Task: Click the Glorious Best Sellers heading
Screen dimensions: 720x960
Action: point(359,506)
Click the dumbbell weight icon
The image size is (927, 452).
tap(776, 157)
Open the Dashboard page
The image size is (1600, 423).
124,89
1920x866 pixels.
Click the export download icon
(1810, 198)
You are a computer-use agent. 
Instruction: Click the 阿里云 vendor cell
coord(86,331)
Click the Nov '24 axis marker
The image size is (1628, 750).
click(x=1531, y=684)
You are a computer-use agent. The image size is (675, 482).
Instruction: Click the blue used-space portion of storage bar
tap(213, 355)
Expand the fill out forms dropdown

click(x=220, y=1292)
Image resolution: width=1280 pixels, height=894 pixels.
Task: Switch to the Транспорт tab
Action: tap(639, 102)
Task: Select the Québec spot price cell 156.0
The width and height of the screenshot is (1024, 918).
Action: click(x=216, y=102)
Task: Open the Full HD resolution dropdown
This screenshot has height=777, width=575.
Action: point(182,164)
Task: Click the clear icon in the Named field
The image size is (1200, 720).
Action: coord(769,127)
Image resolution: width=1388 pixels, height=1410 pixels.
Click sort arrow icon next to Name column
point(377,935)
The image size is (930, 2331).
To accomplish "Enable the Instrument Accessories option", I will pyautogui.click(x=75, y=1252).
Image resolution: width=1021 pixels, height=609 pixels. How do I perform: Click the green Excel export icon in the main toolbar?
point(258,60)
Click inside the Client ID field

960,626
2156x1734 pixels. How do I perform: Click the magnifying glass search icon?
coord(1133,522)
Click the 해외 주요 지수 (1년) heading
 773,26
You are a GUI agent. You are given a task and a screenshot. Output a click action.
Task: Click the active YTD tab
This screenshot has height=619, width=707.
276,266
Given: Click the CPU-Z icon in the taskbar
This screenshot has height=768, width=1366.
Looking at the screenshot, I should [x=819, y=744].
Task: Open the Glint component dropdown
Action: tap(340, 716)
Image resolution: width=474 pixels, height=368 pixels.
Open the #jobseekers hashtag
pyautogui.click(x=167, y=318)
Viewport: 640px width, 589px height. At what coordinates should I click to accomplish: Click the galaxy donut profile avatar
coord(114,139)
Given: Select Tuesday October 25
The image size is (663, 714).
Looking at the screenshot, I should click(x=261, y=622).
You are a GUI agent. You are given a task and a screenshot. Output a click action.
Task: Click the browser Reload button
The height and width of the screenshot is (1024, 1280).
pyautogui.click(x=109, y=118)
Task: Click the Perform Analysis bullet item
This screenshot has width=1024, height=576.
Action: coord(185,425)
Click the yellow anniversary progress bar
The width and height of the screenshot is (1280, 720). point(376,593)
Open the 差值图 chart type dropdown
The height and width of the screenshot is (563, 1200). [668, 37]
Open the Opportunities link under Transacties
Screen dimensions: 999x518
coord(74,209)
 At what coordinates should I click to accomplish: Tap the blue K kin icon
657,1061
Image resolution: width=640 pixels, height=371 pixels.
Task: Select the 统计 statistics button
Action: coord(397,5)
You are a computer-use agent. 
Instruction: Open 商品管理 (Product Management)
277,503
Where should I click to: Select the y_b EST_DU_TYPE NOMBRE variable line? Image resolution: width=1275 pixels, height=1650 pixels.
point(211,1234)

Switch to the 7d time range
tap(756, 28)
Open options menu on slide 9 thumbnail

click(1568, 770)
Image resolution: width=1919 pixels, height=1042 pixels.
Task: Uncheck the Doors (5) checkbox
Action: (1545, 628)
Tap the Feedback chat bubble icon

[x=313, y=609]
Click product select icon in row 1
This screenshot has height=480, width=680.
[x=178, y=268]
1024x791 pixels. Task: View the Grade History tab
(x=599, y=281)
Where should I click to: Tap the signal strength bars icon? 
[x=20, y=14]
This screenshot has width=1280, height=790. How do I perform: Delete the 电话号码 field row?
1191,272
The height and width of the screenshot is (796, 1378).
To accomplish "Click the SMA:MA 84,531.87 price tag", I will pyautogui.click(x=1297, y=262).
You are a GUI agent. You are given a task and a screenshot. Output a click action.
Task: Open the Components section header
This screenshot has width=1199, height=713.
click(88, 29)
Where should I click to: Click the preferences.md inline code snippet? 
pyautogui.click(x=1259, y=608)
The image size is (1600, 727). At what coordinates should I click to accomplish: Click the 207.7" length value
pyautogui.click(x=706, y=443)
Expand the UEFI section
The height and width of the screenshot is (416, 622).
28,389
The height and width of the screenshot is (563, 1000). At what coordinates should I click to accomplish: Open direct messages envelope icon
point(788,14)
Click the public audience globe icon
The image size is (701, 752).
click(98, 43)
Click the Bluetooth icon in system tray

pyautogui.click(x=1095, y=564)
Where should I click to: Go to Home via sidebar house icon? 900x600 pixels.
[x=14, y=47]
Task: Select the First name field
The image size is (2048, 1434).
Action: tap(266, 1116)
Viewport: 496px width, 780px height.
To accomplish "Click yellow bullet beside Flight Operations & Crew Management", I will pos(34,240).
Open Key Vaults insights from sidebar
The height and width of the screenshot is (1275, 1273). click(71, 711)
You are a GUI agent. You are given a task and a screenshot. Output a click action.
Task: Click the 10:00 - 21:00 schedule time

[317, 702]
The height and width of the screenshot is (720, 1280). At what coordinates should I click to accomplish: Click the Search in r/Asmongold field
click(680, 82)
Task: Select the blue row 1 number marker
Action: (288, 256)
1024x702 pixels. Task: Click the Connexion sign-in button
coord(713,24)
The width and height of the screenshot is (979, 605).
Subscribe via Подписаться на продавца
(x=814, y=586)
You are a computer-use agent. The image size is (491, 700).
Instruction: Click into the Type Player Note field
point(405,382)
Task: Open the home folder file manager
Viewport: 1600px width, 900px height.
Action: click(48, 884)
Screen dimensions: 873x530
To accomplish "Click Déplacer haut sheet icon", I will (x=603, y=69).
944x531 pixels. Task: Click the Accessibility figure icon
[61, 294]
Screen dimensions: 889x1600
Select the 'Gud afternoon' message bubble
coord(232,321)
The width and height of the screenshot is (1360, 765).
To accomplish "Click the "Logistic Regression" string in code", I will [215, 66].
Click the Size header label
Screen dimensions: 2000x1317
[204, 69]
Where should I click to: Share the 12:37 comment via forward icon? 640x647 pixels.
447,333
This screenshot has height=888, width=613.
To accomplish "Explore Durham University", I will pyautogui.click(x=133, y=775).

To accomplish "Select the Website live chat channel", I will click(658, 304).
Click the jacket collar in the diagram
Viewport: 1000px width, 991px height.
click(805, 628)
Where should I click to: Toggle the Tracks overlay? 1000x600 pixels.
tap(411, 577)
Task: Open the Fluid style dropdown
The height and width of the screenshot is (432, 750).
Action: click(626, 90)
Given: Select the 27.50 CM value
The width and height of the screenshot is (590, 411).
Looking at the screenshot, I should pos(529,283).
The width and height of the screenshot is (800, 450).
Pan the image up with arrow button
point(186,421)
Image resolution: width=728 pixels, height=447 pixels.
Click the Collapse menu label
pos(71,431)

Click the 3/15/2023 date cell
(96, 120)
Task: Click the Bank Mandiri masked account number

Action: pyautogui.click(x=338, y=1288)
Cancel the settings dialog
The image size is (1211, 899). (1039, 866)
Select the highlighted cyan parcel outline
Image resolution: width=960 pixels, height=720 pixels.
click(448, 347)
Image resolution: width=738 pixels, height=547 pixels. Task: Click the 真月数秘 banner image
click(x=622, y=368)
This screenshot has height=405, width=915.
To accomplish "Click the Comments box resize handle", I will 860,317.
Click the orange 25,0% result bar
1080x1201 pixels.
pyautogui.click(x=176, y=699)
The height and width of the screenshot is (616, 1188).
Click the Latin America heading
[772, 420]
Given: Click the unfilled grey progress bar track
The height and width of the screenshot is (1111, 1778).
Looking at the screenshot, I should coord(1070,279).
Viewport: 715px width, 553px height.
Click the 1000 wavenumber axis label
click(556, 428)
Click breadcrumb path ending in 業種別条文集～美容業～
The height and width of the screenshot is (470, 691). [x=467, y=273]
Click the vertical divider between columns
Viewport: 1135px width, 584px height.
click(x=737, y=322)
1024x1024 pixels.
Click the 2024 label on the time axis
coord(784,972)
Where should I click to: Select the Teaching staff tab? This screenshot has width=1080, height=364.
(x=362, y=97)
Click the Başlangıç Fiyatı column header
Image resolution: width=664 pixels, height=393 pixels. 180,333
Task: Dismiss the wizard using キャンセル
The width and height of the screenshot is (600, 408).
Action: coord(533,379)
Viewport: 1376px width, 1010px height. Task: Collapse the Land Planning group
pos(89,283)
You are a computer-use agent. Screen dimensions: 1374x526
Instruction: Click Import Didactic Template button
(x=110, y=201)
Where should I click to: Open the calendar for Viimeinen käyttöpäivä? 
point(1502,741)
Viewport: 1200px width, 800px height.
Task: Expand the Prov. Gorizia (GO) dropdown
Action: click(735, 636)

•••

## BRIEF
Exactly as they appear, retype the lines from the start of the records through the line containing "Task: Click the active YTD tab".

## TASK RESPONSE
Task: Click the Glorious Best Sellers heading
Screen dimensions: 720x960
Action: point(359,506)
Click the dumbbell weight icon
The image size is (927, 452).
tap(776, 157)
Open the Dashboard page
The image size is (1600, 423).
124,89
1920x866 pixels.
Click the export download icon
(1810, 198)
You are a computer-use agent. 
Instruction: Click the 阿里云 vendor cell
coord(86,331)
Click the Nov '24 axis marker
The image size is (1628, 750).
click(x=1531, y=684)
You are a computer-use agent. The image size is (675, 482).
Instruction: Click the blue used-space portion of storage bar
tap(213, 355)
Expand the fill out forms dropdown

click(x=220, y=1292)
Image resolution: width=1280 pixels, height=894 pixels.
Task: Switch to the Транспорт tab
Action: tap(639, 102)
Task: Select the Québec spot price cell 156.0
The width and height of the screenshot is (1024, 918).
Action: click(x=216, y=102)
Task: Open the Full HD resolution dropdown
This screenshot has height=777, width=575.
Action: point(182,164)
Task: Click the clear icon in the Named field
The image size is (1200, 720).
Action: coord(769,127)
Image resolution: width=1388 pixels, height=1410 pixels.
Click sort arrow icon next to Name column
point(377,935)
The image size is (930, 2331).
To accomplish "Enable the Instrument Accessories option", I will pyautogui.click(x=75, y=1252).
Image resolution: width=1021 pixels, height=609 pixels. How do I perform: Click the green Excel export icon in the main toolbar?
point(258,60)
Click inside the Client ID field

960,626
2156x1734 pixels. How do I perform: Click the magnifying glass search icon?
coord(1133,522)
Click the 해외 주요 지수 (1년) heading
 773,26
You are a GUI agent. You are given a task and a screenshot. Output a click action.
Task: Click the active YTD tab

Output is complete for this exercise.